Listed entries
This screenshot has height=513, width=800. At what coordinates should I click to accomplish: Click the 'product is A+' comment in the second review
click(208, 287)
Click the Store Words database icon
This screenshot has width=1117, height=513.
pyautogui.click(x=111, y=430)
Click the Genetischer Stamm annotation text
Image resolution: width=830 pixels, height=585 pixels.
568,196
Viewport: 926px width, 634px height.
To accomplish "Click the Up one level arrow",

Work item
Your answer must be every record above, retyped exactly.

Answer box
This screenshot has height=513, width=800. At what coordinates should I click to accomplish: Click the 'product is A+' comment in the second review
click(208, 287)
Click the Store Words database icon
This screenshot has width=1117, height=513.
pyautogui.click(x=111, y=430)
Click the Genetischer Stamm annotation text
Image resolution: width=830 pixels, height=585 pixels.
568,196
Viewport: 926px width, 634px height.
To accomplish "Click the Up one level arrow",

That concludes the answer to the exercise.